I am trying to write a method that partitions a DataTable based on a given condition (delegate). My problem is that the condition I'm using always partitions exactly half the DataTable. The condition seems to resolve true for half the DataRows even when NO DataRows should resolve to true.

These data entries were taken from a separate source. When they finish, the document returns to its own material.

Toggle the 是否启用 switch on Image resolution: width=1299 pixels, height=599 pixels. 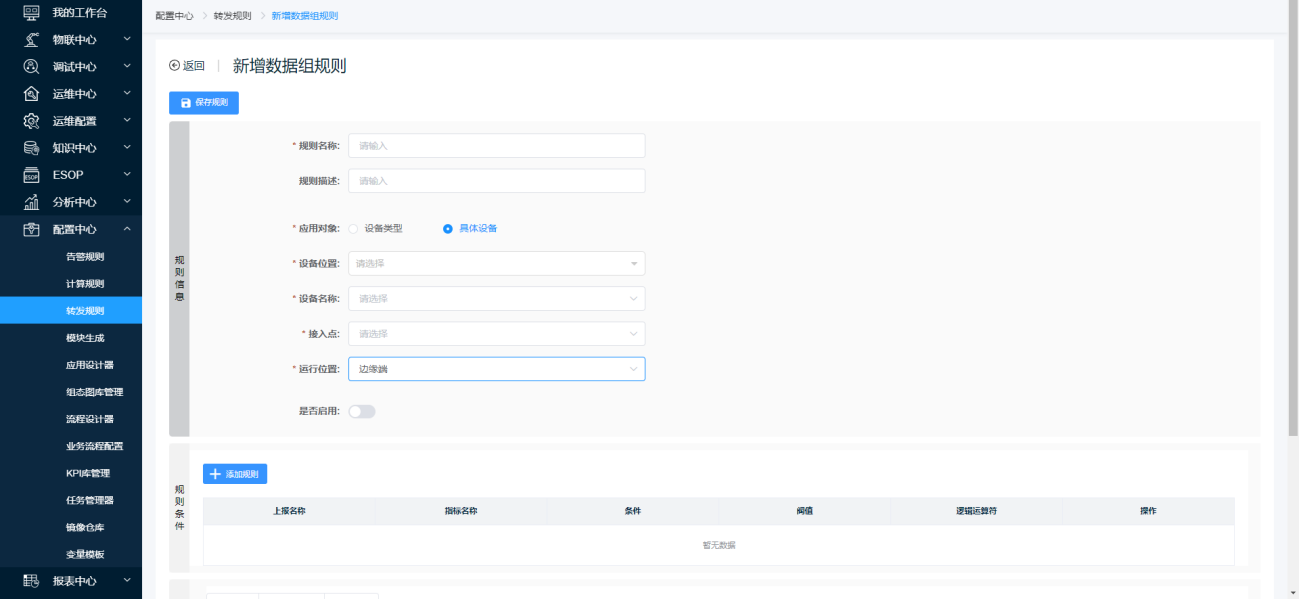click(361, 411)
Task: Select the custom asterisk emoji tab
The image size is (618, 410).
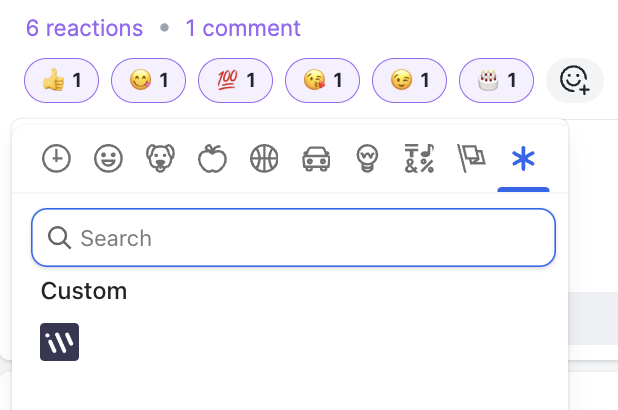Action: pyautogui.click(x=523, y=158)
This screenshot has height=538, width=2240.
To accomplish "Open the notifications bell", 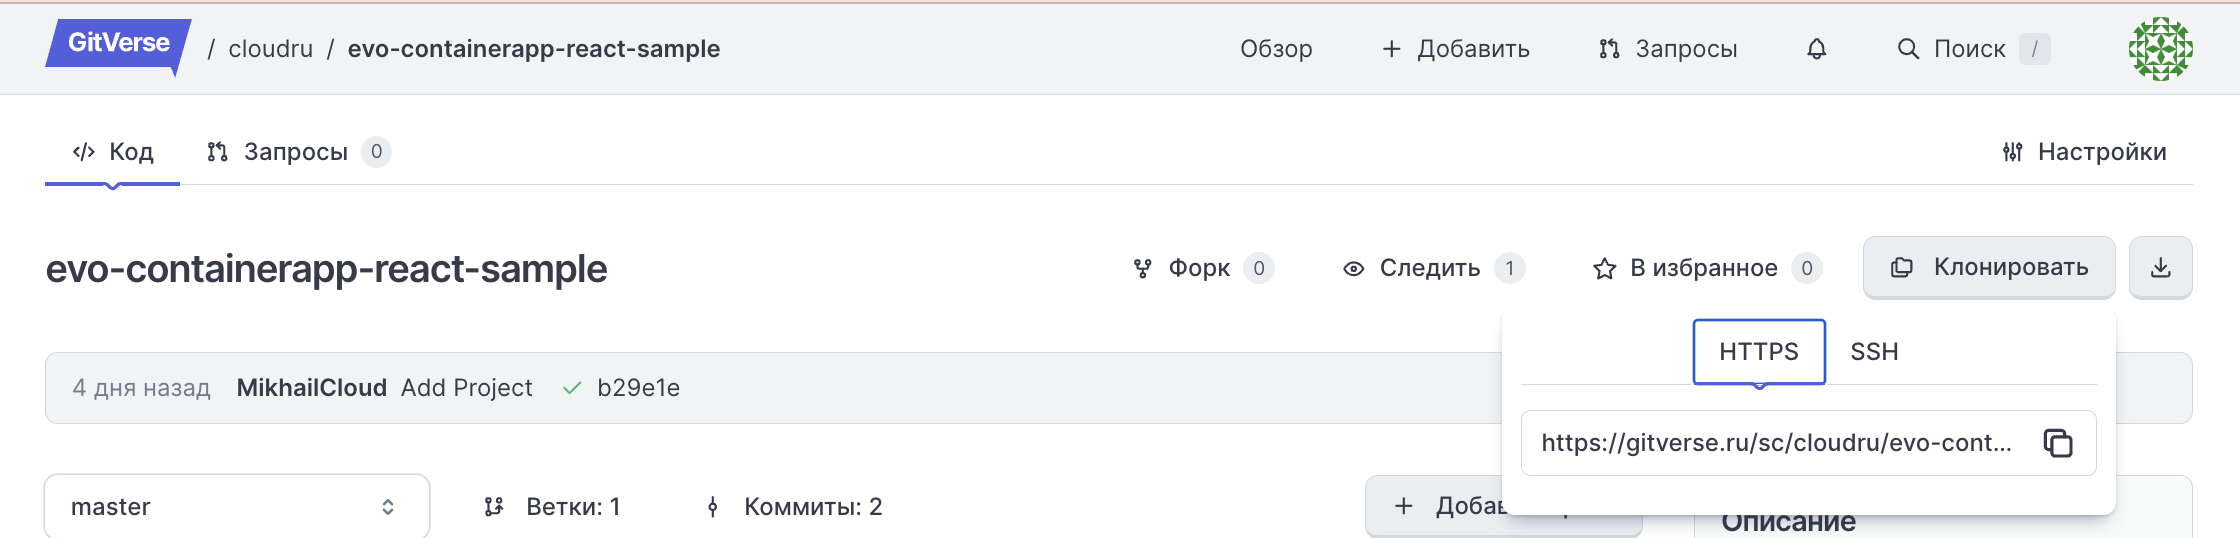I will coord(1816,49).
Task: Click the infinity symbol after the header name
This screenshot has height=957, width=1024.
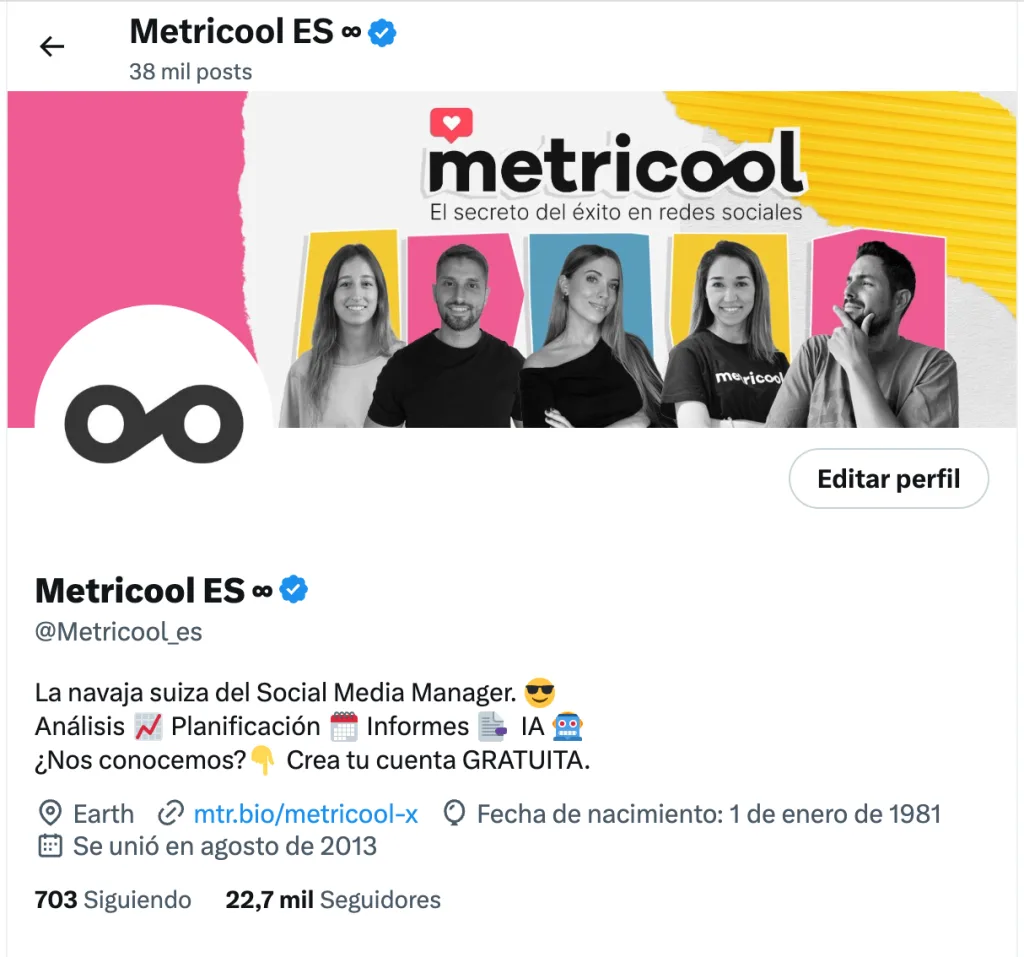Action: pos(351,32)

The method looks like this:
private DataTable PartitionDataTable(DataTable data, Func<DataRow, bool> condition) {
DataTable removedRows = data.Clone();
for(int i = 0; i < data.Rows.Count; i++) {
if(condition(data.Rows[i])){
removedRows.ImportRow(data.Rows[i]);
data.Rows.Remove(data.Rows[i]);
}
}
return removedRows;
}
I call this method using this condition:
DataTable removed = PartitionDataTable(data, (row => DateTimeOffset.Parse(row["timestamp"].ToString()) < baselineTimestamp);
If the highest/max timestamp in the data object (DataTable) is a few minutes earlier than the 'baselineTimestamp', determined using data.Compute("max([timestamp])", String.Empty), then half the records are still partitioned and removed when none of them should be because all of them are < baselineTimestamp.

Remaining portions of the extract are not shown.